Fowler perished when his RV burned on April 23 in an area on Northwest 22nd Avenue known as the Flats. The fire destroyed two other campers and heavily damaged a home.
The cause of the fire remains under investigation but references on fundraising posts for the family indicate it may have been deliberately set.
A relative said he was “the victim of an arson” and a family friend said his mother, living in Texas, learning that “her precious baby boy died is unimaginable to everyone as the case is now a homicide.”
Fowler, also known as Cole, followed a girlfriend from his native Wichita Falls, Texas, to Oregon in 2020, according to his mother, Jennifer Roberson.
“He was always, always smiling. He would go without if he could help someone else.”
– Jennifer Roberson, Cole Fowler’s mother
“He’s had quite a rough time,” she told the Enterprise in an interview. He did handyman chores but hadn’t held a steady job since coming to Oregon.
“As he grew up, he was always for the underdog and stood up for the weak and bullied,” according to a Gofundme campaign page. “If he friended you, it was forever. He made sure you were always protected. He never had much money, but if you were in need, he’d do whatever he could to meet your need over his.”
The fundraising campaign was launched to cover expenses of returning Fowler’s remains to Texas. Roberson said she plans a service for her son there in June.
This was the second fire involving him in the past year. A fire in November destroyed a camper he was living in on property in east Ontario.

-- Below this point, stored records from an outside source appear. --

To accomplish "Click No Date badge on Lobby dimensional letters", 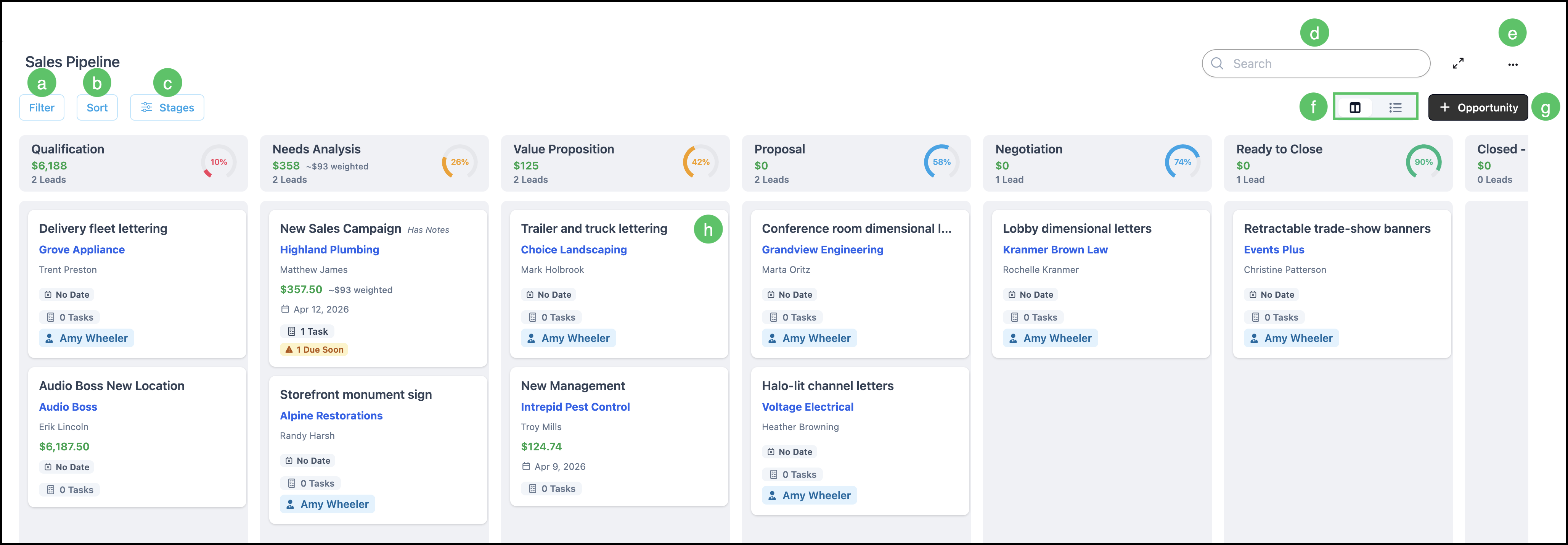I will click(1030, 295).
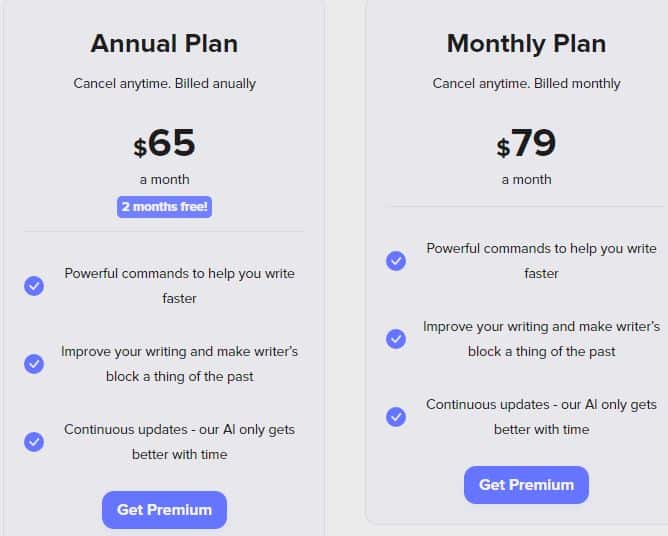The height and width of the screenshot is (536, 668).
Task: Select the Annual Plan heading
Action: (x=164, y=43)
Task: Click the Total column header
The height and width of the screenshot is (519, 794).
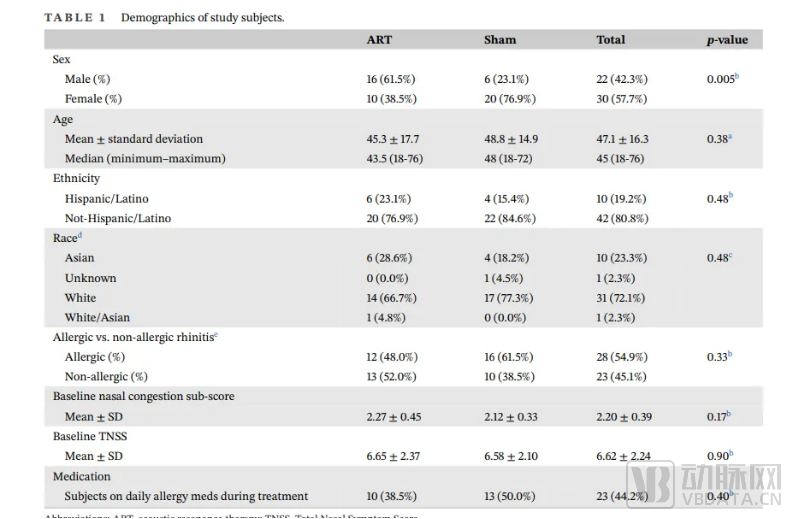Action: click(x=610, y=40)
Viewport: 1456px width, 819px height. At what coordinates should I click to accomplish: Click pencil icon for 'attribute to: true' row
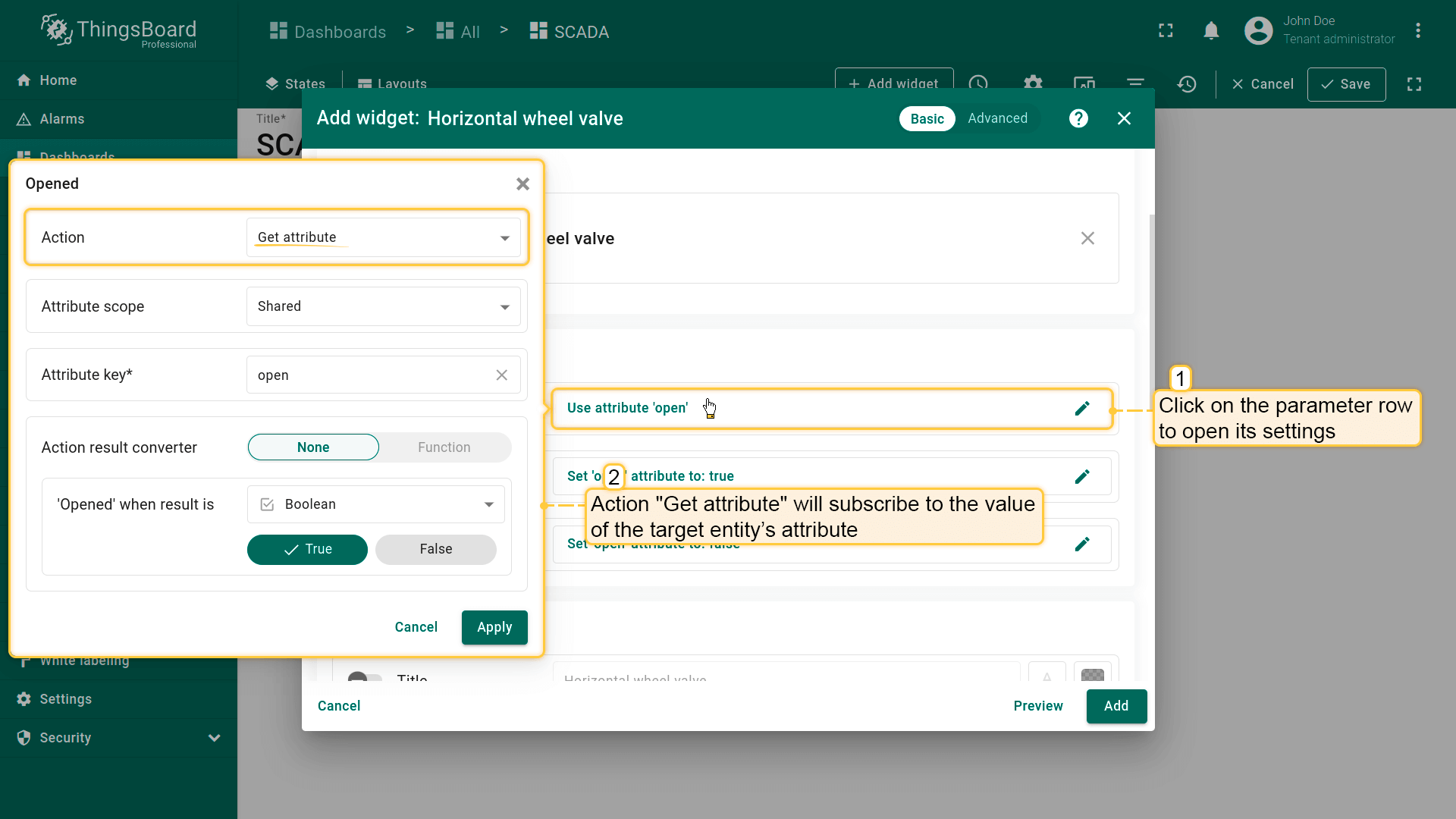[1082, 477]
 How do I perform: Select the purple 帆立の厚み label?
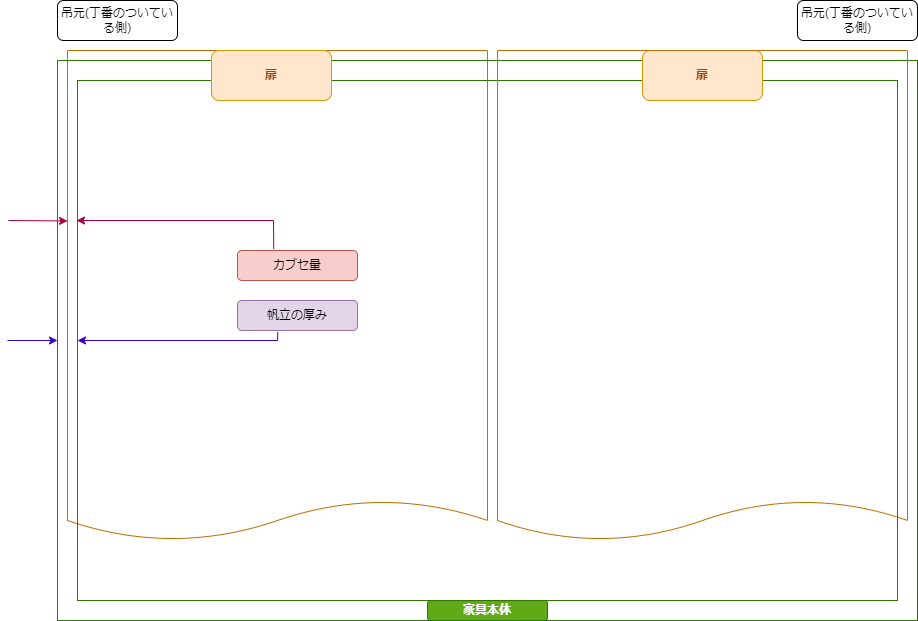tap(297, 315)
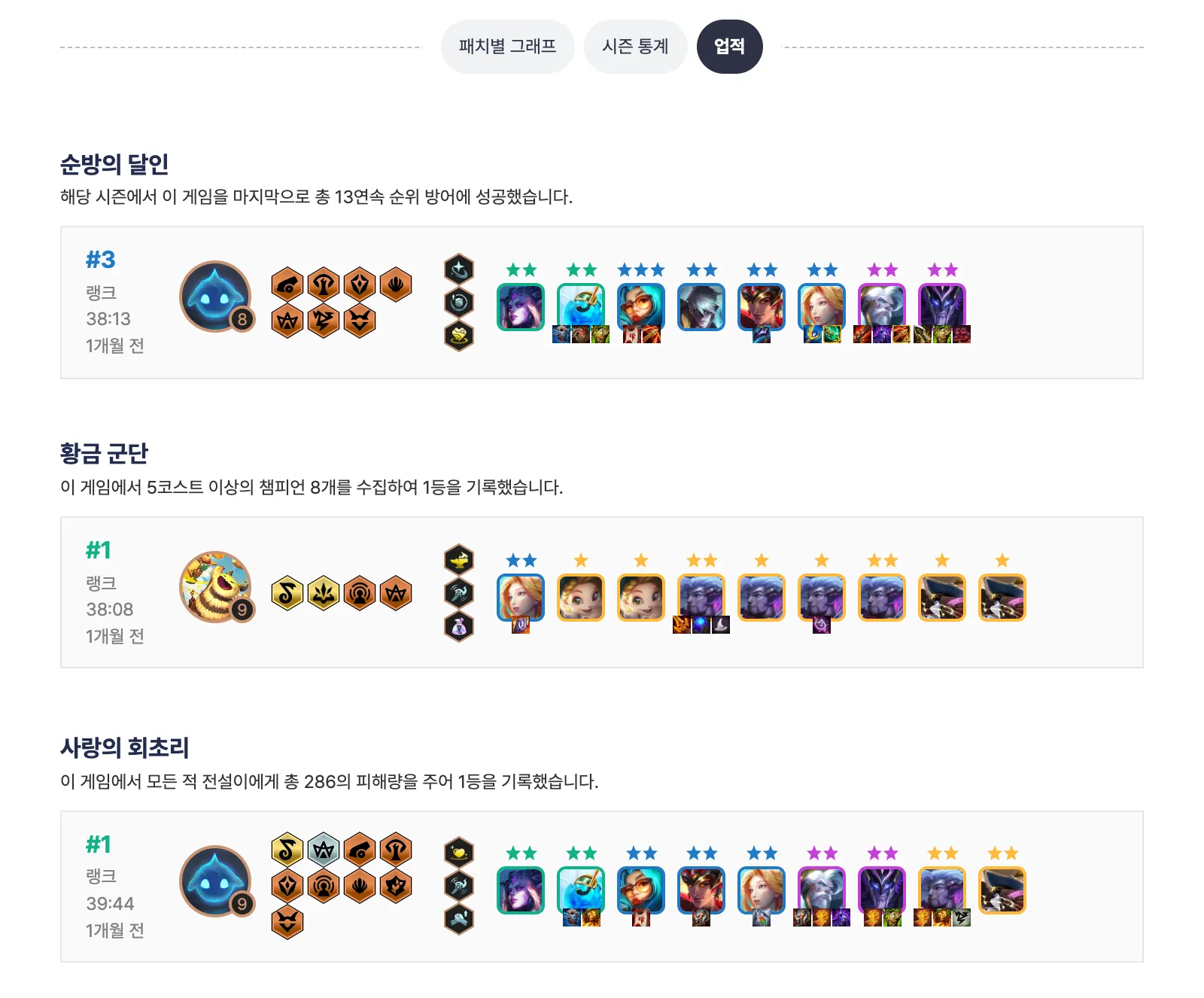Click the #3 placement label

[x=100, y=260]
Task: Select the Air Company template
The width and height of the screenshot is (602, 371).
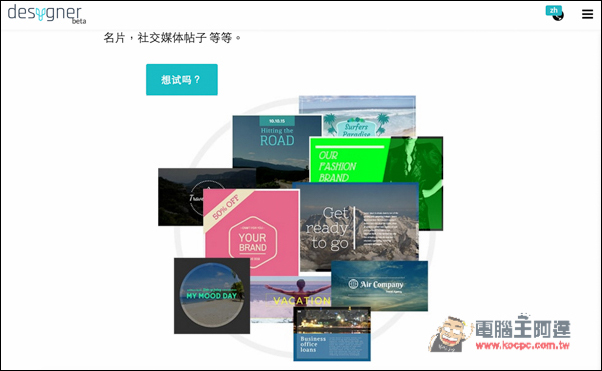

“He has been living in a camper with his two dogs. Yesterday, he came home to his camper on fire. Someone intentionally poured gas on the camper then set it on fire,” his mother said not long after in a Gofundme statement. “The camper and his belongings were all destroyed by the fire and water from the fire trucks. Thankfully, he and his dogs were not home. Everything he had is gone. He is homeless and has only the clothes on his back.”
Roberson said in the interview that at the time, “I told Cole, ‘You need to be a little bit careful. If you were asleep and that guy set your camper on fire, it could have killed you.”
She said her son and his girlfriend in the ensuing months stayed with friends. A friend finally gave him an RV, which he parked near a home on Northwest 22nd owned by other friends.
When the fire erupted April 23, Roberson was at home in Texas. A message came through on her Facebook page that someone was trying to reach her about her son.
Roberson finally reached one friend, who told her, “Cole is dead. There’s a fire at Cole’s trailer.”
She said her son apparently was asleep in his RV with two dogs when other residents at the encampment saw the fire. They couldn’t rouse him, she said. She said police later told her that the victim in the fire was most likely her son.
The sheriff called her Friday to let her know the identity had been confirmed.
“He was always, always smiling,” his mother said. “He would go without if he could help someone else.”
She said if a friend of his was in a “bad situation, he would sit with that friend for hours and hours at a time. If he had any little bit of food in the house, he would make sure someone else had it before he ate.”
Roberson said she’s been distressed by social media comments degrading her son.
“He wasn’t trash. He wasn’t a scumbag,” she said. “He didn’t deserve to die.”